Sweeney traded away the likes of Milan Lucic, Dougie Hamilton, Carl Soderberg and Reilly Smith prior to the 2015-16 season to accumulate draft picks. He selected Jakub Zboril, Jake DeBrusk and Zachary Senyshyn with the 13th-, 14th- and 15th-overall picks, respectively in the draft. All three players went earlier in the draft than their projections had indicated they’d go.

In addition to that, several of the high-profile additions Sweeney has made (namely David Backes, Matt Beleskey and Jimmy Hayes) have underperformed in a Bruins sweater.

That the Bruins fired Julien is a bad enough look, but to make optics worse the team announced the decision just as Boston sports fans were celebrating the New England Patriots’ dramatic Super Bowl victory. Sweeney held his news conference simultaneous to the Pats’ Super Bowl parade. Sweeney said the timing was a “coincidence” but several reporters in attendance pressed Sweeney and asked if the timing of the announcement was a strategic move.
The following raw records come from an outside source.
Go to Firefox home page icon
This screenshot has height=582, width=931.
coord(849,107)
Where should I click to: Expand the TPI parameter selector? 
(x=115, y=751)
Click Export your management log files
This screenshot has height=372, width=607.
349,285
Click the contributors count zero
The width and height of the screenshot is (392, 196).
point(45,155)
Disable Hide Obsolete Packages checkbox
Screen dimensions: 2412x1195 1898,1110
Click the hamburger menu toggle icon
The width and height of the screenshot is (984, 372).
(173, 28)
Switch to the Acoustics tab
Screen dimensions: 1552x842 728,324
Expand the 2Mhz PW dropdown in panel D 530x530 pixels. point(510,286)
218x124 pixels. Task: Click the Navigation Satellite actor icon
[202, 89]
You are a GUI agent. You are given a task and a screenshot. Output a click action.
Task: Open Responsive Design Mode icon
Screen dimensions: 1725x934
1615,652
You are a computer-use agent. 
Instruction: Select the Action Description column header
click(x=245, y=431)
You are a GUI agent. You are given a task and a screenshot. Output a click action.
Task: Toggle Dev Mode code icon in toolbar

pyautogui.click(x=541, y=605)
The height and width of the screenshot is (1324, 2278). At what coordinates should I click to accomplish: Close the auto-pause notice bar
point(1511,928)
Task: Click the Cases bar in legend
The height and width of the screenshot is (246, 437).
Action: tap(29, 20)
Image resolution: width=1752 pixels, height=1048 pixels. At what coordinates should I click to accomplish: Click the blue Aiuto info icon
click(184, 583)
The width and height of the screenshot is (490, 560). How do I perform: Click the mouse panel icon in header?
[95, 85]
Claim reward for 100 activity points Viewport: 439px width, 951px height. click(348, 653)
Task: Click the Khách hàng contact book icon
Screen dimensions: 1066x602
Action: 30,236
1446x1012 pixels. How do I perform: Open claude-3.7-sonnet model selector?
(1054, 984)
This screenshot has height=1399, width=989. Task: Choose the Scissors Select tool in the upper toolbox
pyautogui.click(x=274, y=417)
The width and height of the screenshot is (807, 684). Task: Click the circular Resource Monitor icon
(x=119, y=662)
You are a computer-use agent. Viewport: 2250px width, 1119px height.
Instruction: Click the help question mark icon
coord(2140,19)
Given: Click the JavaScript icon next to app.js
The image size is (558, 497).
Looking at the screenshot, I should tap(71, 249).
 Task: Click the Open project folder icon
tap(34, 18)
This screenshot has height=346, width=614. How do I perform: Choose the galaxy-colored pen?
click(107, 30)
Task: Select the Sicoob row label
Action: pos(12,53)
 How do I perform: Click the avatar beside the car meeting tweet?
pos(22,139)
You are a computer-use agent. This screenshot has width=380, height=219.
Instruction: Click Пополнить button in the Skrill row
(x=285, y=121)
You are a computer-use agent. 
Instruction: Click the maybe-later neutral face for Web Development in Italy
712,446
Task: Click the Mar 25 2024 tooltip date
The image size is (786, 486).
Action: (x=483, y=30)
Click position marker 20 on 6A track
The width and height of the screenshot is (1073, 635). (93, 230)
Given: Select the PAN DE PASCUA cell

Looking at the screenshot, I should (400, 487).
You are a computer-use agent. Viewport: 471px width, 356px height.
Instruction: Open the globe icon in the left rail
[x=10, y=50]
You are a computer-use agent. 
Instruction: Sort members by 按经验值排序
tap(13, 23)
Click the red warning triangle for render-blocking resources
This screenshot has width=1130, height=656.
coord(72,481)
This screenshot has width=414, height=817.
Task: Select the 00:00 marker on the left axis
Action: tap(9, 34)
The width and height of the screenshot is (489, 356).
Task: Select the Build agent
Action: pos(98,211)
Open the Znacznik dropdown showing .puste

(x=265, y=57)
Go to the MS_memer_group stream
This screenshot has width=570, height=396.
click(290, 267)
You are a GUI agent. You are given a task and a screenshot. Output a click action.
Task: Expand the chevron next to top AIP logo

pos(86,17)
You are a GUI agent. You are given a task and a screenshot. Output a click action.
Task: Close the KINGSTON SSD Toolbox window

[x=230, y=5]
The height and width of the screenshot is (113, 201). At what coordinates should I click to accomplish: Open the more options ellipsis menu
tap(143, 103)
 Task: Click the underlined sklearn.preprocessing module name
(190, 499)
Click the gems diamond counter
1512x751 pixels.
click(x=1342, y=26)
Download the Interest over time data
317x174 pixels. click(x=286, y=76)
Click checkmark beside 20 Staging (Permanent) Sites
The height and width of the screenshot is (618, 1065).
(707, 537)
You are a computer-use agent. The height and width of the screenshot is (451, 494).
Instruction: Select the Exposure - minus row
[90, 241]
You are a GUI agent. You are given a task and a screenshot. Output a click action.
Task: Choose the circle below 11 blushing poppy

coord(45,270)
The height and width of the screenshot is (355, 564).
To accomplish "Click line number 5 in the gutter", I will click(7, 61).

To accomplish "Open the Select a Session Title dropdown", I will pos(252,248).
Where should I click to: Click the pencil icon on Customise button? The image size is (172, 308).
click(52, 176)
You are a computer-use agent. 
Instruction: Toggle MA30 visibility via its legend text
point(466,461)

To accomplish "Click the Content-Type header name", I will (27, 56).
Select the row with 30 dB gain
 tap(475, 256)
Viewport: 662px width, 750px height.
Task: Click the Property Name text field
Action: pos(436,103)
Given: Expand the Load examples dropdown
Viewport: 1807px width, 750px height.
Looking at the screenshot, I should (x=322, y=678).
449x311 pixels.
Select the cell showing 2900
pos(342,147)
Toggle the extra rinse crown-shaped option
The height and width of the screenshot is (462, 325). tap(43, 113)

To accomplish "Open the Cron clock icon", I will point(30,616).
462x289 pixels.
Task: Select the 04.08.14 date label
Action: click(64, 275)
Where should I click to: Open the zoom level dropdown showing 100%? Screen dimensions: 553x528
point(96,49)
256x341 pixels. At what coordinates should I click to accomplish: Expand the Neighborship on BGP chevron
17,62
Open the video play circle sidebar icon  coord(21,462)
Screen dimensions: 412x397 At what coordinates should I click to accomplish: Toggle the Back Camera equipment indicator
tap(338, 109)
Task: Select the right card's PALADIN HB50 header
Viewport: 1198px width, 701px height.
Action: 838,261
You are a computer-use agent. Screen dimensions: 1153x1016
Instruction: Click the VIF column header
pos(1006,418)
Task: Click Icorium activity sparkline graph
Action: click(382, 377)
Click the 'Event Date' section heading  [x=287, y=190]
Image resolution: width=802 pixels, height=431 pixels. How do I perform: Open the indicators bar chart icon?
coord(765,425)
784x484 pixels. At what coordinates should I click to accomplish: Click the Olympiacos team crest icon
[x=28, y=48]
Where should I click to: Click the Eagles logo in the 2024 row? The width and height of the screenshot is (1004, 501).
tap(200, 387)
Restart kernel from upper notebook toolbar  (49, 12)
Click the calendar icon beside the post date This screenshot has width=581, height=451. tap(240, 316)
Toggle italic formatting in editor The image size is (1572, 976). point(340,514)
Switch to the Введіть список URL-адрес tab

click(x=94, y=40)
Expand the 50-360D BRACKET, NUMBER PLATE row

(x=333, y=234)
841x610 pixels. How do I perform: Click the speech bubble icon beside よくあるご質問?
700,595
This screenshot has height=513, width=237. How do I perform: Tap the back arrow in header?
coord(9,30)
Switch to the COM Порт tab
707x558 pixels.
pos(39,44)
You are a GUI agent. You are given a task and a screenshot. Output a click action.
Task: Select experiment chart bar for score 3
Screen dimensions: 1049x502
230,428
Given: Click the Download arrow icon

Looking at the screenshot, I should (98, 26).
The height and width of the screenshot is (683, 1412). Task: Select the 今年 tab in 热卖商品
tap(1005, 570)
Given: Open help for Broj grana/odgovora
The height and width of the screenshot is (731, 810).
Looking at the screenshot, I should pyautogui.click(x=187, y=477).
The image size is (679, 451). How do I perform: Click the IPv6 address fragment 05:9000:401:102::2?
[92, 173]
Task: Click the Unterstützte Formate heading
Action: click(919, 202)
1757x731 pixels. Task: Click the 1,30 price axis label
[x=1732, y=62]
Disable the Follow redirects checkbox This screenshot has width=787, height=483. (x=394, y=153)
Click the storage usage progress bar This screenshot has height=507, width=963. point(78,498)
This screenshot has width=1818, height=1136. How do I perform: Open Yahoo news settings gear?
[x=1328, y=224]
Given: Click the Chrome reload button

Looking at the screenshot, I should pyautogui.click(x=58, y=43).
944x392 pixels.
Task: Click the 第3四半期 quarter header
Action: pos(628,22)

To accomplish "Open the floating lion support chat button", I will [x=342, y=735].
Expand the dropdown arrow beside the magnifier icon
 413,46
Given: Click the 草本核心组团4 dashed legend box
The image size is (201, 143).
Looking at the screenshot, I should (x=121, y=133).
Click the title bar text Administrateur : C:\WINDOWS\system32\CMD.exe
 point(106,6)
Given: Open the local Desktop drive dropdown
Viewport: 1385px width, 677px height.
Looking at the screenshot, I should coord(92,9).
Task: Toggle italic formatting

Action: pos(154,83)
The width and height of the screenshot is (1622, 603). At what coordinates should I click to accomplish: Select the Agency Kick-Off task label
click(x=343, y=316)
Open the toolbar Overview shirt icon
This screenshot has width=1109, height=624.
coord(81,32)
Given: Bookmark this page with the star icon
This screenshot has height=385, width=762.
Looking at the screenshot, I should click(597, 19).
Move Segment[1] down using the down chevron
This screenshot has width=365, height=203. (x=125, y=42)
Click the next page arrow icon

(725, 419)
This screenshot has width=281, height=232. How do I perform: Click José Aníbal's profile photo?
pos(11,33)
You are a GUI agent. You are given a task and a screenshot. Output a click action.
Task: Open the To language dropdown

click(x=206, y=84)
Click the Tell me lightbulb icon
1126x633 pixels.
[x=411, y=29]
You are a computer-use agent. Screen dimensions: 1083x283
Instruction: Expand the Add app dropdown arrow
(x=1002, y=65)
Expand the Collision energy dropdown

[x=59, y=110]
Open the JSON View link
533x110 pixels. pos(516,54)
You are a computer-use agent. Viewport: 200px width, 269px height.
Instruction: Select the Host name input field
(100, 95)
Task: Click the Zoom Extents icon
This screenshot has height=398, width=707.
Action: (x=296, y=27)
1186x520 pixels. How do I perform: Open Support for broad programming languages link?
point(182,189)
“I’m not trying to take away in any way, shape or form. Or deflect or try and mute the impact of my decision this morning,” Sweeney said. “We had a couple of days off and we have two days of practice before a few games, and then we have a real opportunity to step back from the emotion of this and allow the players to get away and vacate mentally and physically. I felt there was an opportunity today and tomorrow to get their feet in the ground for a practice environment, which we haven’t had.

“I apologize that it fell on a day where obviously New England is incredibly excited, but I didn’t make the schedule.”

Between Julien being a well-respected coach, Sweeney’s recent history of questionable transactions plus the timing of Tuesday’s announcement, suffice it to say Bruins fans were not a happy bunch.